■ Task brief
What follows is a set of records. Repeat every one of them exactly.

***** Data to process

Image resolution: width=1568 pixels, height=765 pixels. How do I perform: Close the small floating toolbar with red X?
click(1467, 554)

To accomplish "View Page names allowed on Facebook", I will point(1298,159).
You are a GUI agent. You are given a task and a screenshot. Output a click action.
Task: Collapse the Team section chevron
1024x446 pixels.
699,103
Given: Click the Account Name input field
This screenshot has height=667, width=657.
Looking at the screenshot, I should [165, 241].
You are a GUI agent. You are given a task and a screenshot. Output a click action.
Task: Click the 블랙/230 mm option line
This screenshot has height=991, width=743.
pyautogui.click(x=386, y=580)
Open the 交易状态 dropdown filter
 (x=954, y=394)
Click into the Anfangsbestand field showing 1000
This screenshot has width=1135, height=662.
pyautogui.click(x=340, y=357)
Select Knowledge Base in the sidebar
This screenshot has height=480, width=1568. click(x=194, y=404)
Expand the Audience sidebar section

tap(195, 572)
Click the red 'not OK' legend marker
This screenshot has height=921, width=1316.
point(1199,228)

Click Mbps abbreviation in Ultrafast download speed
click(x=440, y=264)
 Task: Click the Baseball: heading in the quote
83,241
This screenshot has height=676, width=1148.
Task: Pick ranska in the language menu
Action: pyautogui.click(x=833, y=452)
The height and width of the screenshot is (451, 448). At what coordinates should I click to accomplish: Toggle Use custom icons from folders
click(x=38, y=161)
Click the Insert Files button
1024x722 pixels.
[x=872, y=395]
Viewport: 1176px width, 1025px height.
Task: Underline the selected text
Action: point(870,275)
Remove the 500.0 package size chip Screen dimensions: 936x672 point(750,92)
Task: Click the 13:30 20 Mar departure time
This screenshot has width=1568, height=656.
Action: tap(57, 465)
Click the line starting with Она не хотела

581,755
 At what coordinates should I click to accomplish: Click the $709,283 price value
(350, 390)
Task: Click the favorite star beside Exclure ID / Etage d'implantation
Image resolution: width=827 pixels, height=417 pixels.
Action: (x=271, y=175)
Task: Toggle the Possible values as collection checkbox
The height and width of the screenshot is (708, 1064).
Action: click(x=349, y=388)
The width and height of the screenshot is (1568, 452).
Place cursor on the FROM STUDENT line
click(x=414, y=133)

**********

■ Answer section
Image resolution: width=1568 pixels, height=765 pixels. How do I perform: Close the small floating toolbar with red X?
click(1467, 554)

To accomplish "View Page names allowed on Facebook", I will point(1298,159).
You are a GUI agent. You are given a task and a screenshot. Output a click action.
Task: Collapse the Team section chevron
1024x446 pixels.
699,103
Given: Click the Account Name input field
This screenshot has height=667, width=657.
Looking at the screenshot, I should [165, 241].
You are a GUI agent. You are given a task and a screenshot. Output a click action.
Task: Click the 블랙/230 mm option line
This screenshot has height=991, width=743.
pyautogui.click(x=386, y=580)
Open the 交易状态 dropdown filter
 (x=954, y=394)
Click into the Anfangsbestand field showing 1000
This screenshot has width=1135, height=662.
pyautogui.click(x=340, y=357)
Select Knowledge Base in the sidebar
This screenshot has height=480, width=1568. click(x=194, y=404)
Expand the Audience sidebar section

tap(195, 572)
Click the red 'not OK' legend marker
This screenshot has height=921, width=1316.
point(1199,228)

Click Mbps abbreviation in Ultrafast download speed
click(x=440, y=264)
 Task: Click the Baseball: heading in the quote
83,241
This screenshot has height=676, width=1148.
Task: Pick ranska in the language menu
Action: pyautogui.click(x=833, y=452)
The height and width of the screenshot is (451, 448). At what coordinates should I click to accomplish: Toggle Use custom icons from folders
click(x=38, y=161)
Click the Insert Files button
1024x722 pixels.
[x=872, y=395]
Viewport: 1176px width, 1025px height.
Task: Underline the selected text
Action: point(870,275)
Remove the 500.0 package size chip Screen dimensions: 936x672 point(750,92)
Task: Click the 13:30 20 Mar departure time
This screenshot has width=1568, height=656.
Action: tap(57, 465)
Click the line starting with Она не хотела

581,755
 At what coordinates should I click to accomplish: Click the $709,283 price value
(350, 390)
Task: Click the favorite star beside Exclure ID / Etage d'implantation
Image resolution: width=827 pixels, height=417 pixels.
Action: (x=271, y=175)
Task: Toggle the Possible values as collection checkbox
The height and width of the screenshot is (708, 1064).
Action: click(x=349, y=388)
The width and height of the screenshot is (1568, 452).
Place cursor on the FROM STUDENT line
click(x=414, y=133)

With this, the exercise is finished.